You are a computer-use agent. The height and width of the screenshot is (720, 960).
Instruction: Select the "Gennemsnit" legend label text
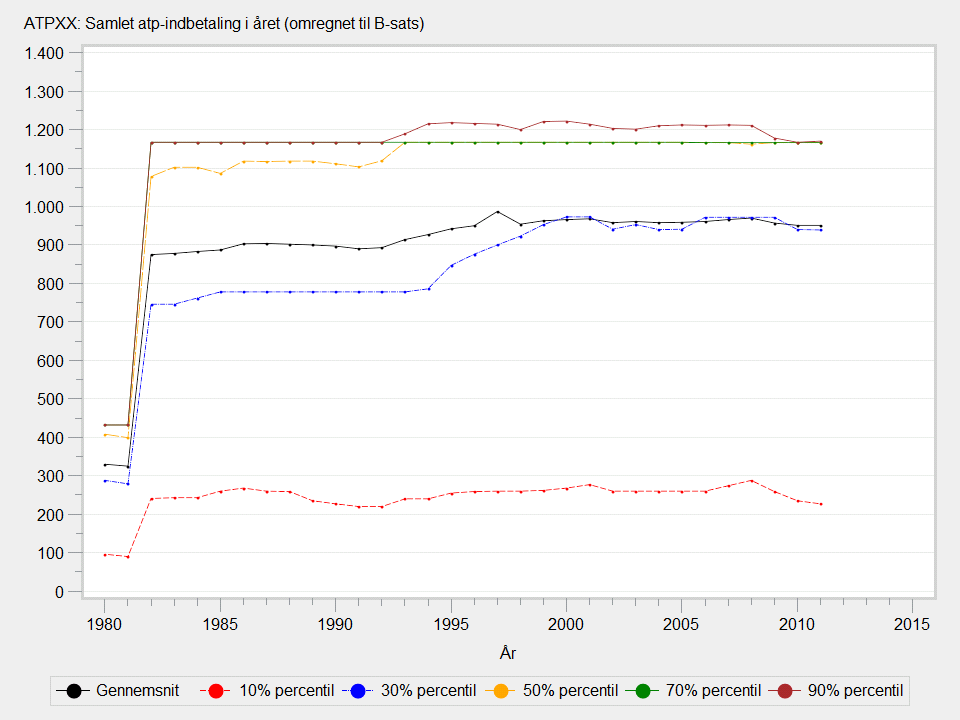[137, 691]
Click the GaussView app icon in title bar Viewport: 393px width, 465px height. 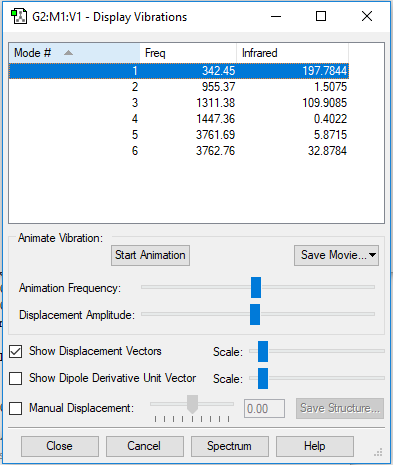(x=19, y=17)
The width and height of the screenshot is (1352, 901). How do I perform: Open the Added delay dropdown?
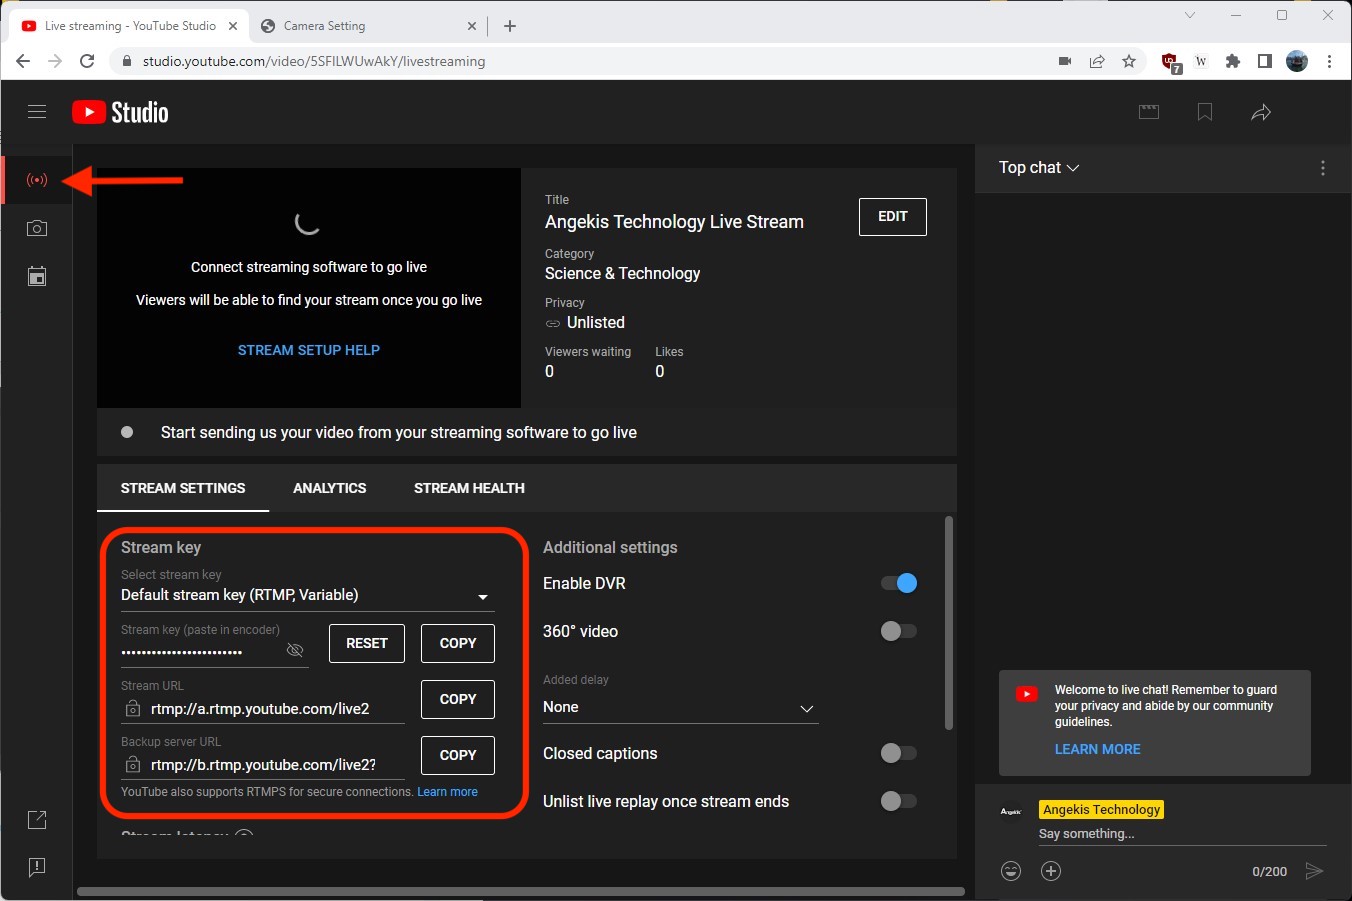click(x=806, y=708)
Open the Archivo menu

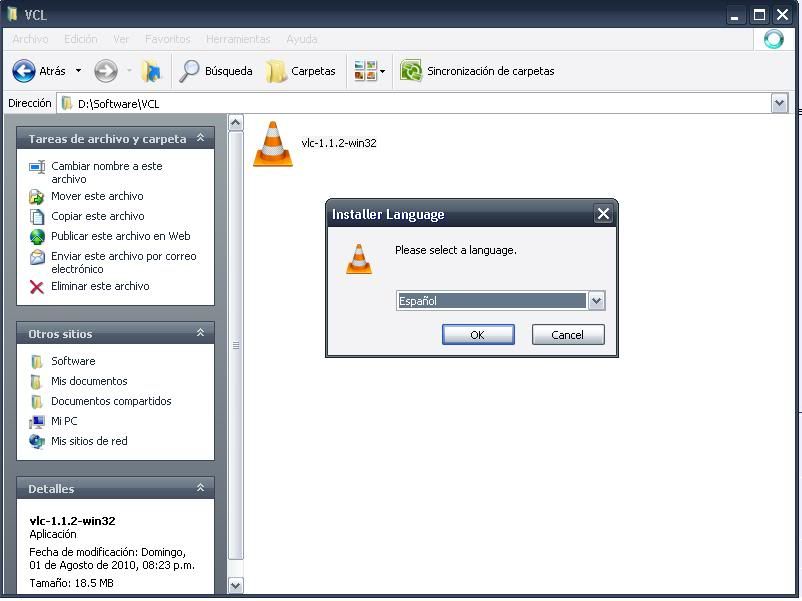tap(30, 39)
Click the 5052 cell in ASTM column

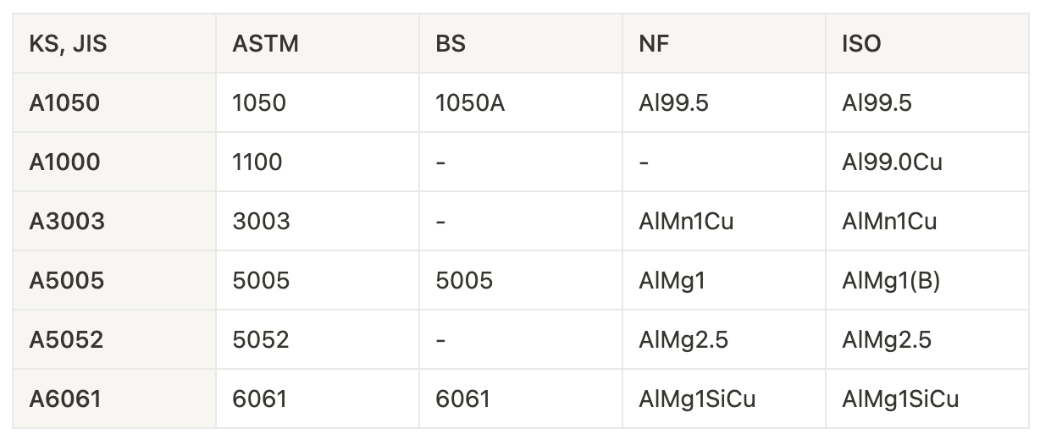260,340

+ + +

▶ Written task:
Can you reproduce the material word for word, from the line containing "The width and" through the end, leaving out the pictures?

▶ Full output:
The width and height of the screenshot is (1352, 901). How do I perform: Open the Added delay dropdown?
click(x=806, y=708)
Open the Archivo menu

tap(30, 39)
Click the 5052 cell in ASTM column

260,340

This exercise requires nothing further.